Sviluppato dagli svedesi “Digital Illusion” (passati ormai in forza alla tentacolare EA con il nome di DICE), Mirror’s Edge rientra esattamente in questa sfortunata quanto benemerita categoria.
Già nelle sue premesse iniziali, il titolo qui analizzato si presenta come un prodotto assolutamente fuori dagli schemi, imbrigliando in una visuale in prima persona tipicamente da shooter delle meccaniche solitamente affidate ad una ben più canonica prospettiva posta alle spalle del giocatore.
Con le dovute proporzioni, Mirror’s Edge potrebbe essere descritto come una sorta di Prince of Persia in soggettiva, includendo in tal senso anche le primissime installazioni ad opera della Brøderbund. Infatti, lo scopo principale dell’avventura consisterà nel superamento di numerose sezioni in stile platform, nelle quali la parte del leone verrà giocata dalle incredibili doti atletiche del nostro alter-ego digitale, capace di eseguire evoluzioni in grado di lasciare di stucco anche il più smaliziato dei “parkour”. Di quando in quando faranno la loro comparsa anche talune fasi maggiormente incentrate sul combattimento, nelle quali potremo decidere se fare uso delle micidiali armi da fuoco o se puntare ancora una volta sulla nostra sovrumana agilità. Opzione, quest’ultima, che pur rivelandosi decisamente più ostica, sarà in grado di ripagare il giocatore con un dose ben più elevata di soddisfazioni, nonché con qualche punticino in più per i nostri “awards”.
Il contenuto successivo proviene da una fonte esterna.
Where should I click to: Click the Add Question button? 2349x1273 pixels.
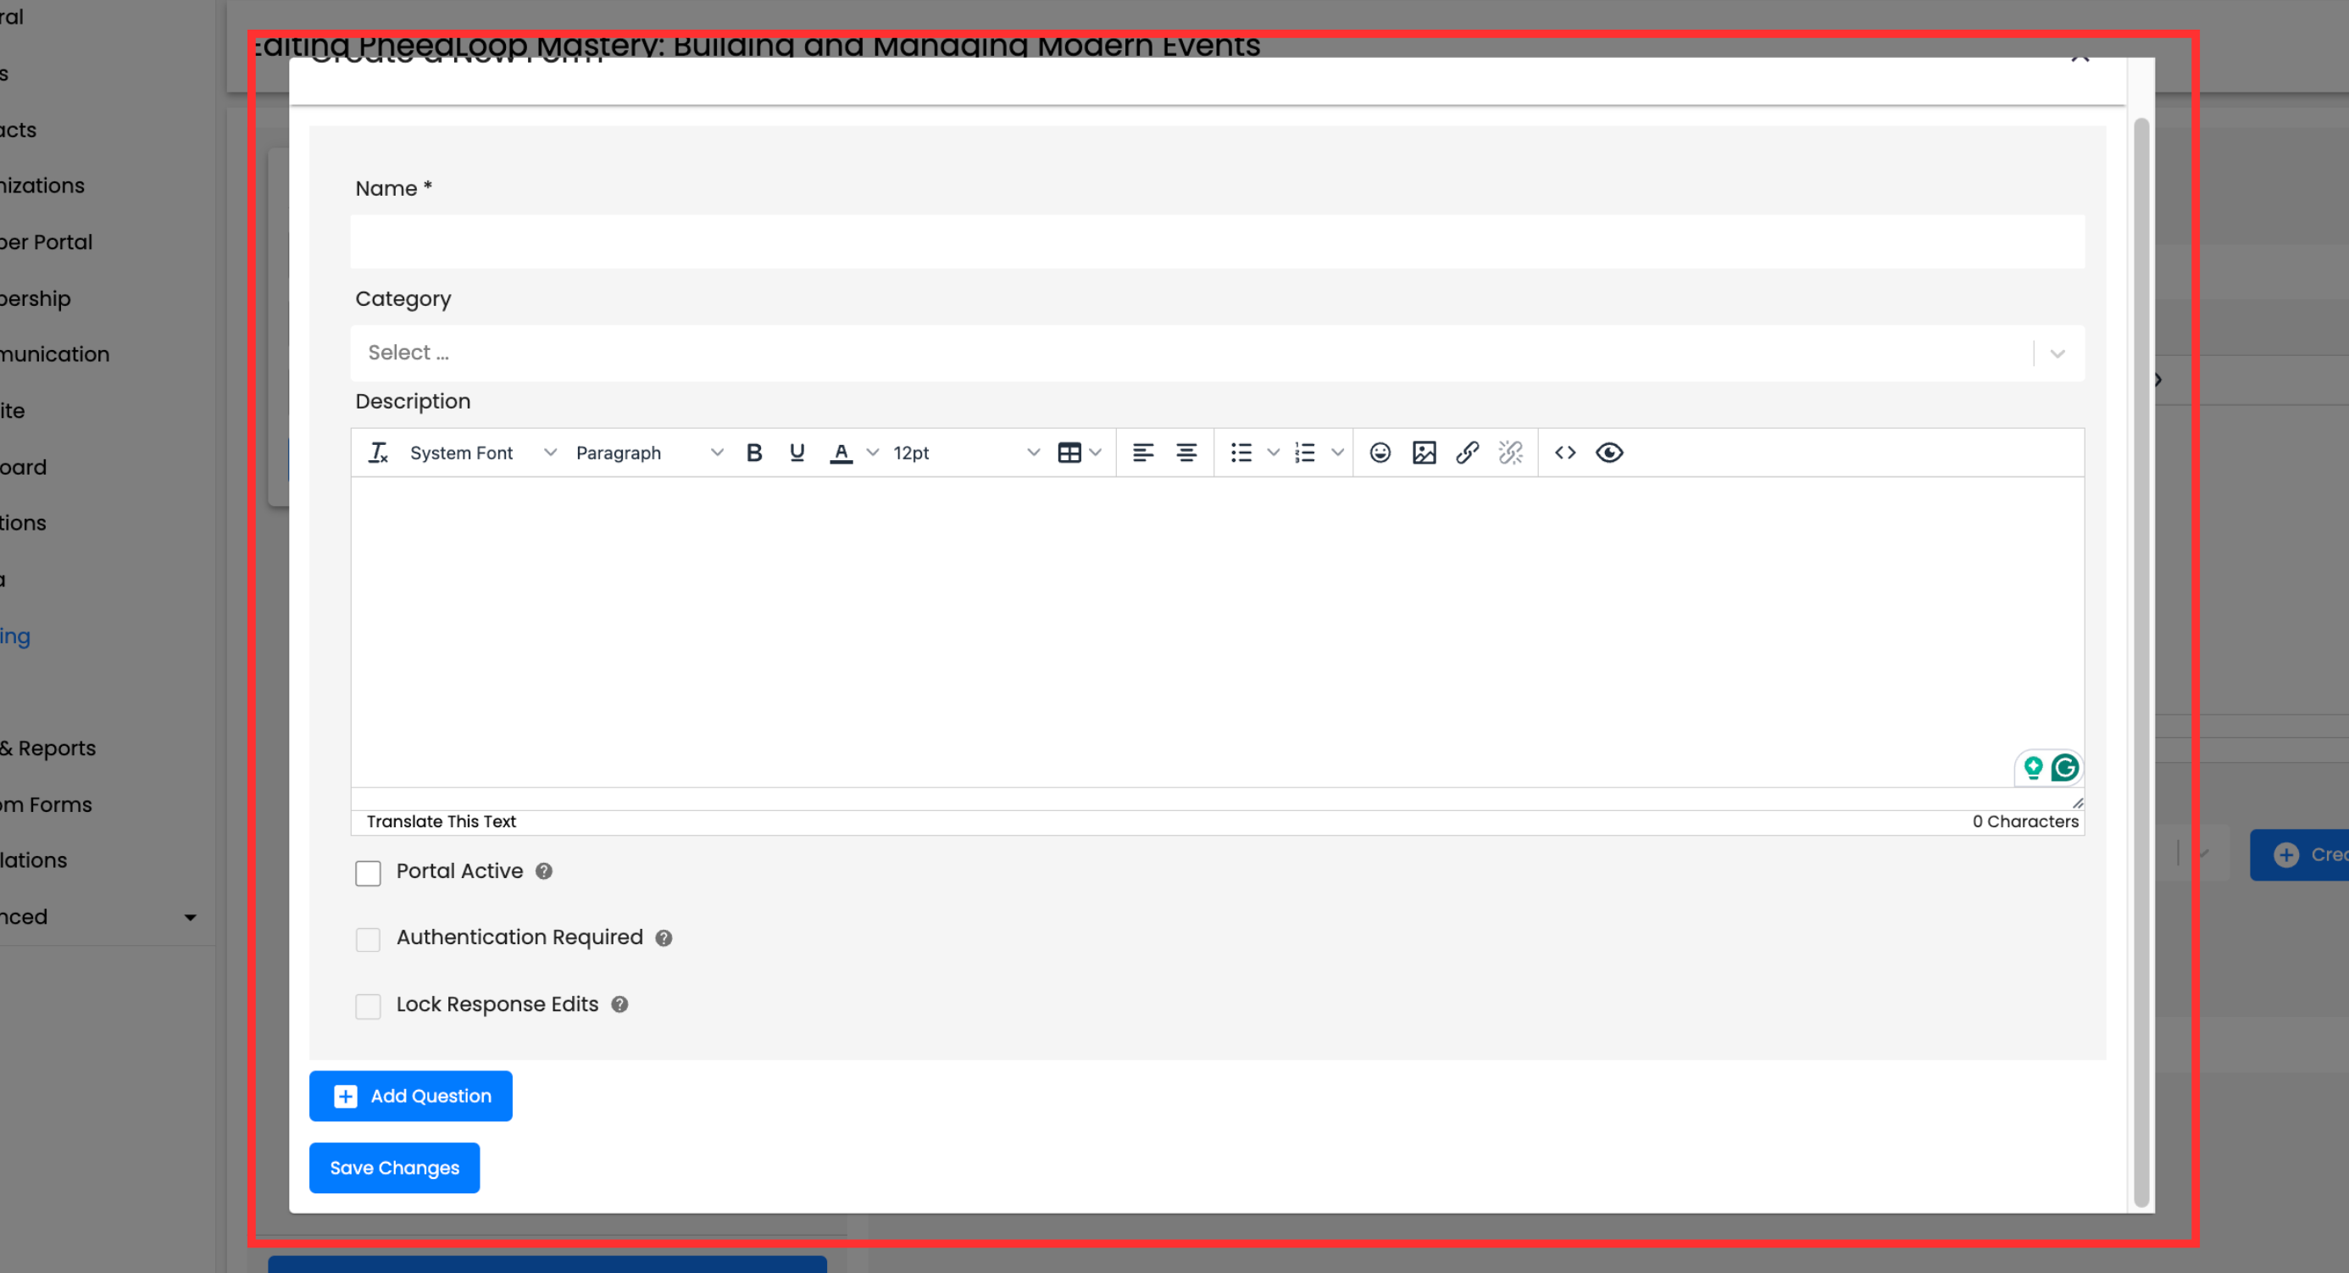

Oltre a dei comandi assolutamente intuitivi ed affidabili, il titolo DICE può fare leva anche su l’incredibile livello di spettacolarità che ne permea l’azione. Già dopo pochissimi minuti di gioco saremo infatti capaci di eseguire evoluzioni da capogiro, come ad esempio saltare da un grattacielo all’altro, camminare sui muri per brevi tratti, scivolare al di sotto degli ostacoli senza interrompere la nostra corsa e così via, il tutto raggiungendo dei livelli di fluidità e realismo tali da sconsigliare il gioco ai deboli di cuore o a chi soffre di vertigini. Data la vastità di alcune location e la loro quasi totale interattività, il titolo ci viene incontro marcando di un colore rosso acceso tutti quegli elementi dello scenario utili al superamento dei diversi passaggi, attenuando così drasticamente il naturale senso di spaesamento che potrebbe venirsi a creare.
La presenza di numerosi check-point generosamente dislocati lungo il percorso permette invece al titolo DICE di non risultare mai eccessivamente frustrante, nonostante il superamento di talune sezioni risulti alquanto impegnativo e necessiti perciò di ripetuti tentativi. Soprattutto durante le bellissime battute finali, la vera difficoltà del gioco non risiederà tanto nell’abilità manuale indispensabile per effettuare le diverse acrobazie (campo in cui si diverrà facilmente maestri alquanto prima) quanto nel capire in quale modo raggiungere determinati appigli o piattaforme. La componente “puzzle” che si viene così a creare viene ulteriormente accentuata dalla presenza di passaggi alternativi e di soluzioni multiple ai vari “enigmi”; fattore, questo, che aiuta non poco il giocatore a sentirsi parte attiva del costrutto narrativo, rendendo ogni singola partita a Mirror’s Edge un’esperienza che potremmo quasi definire intima.
Un’idea originale ed un’ottima giocabilità non basterebbero comunque al titolo EA per ottenere quell’indiscutibile valore artistico a cui si accennava all’inizio dell’articolo. A tale scopo concorrono infatti in maniera preponderante sia l’aspetto estetico che la storia.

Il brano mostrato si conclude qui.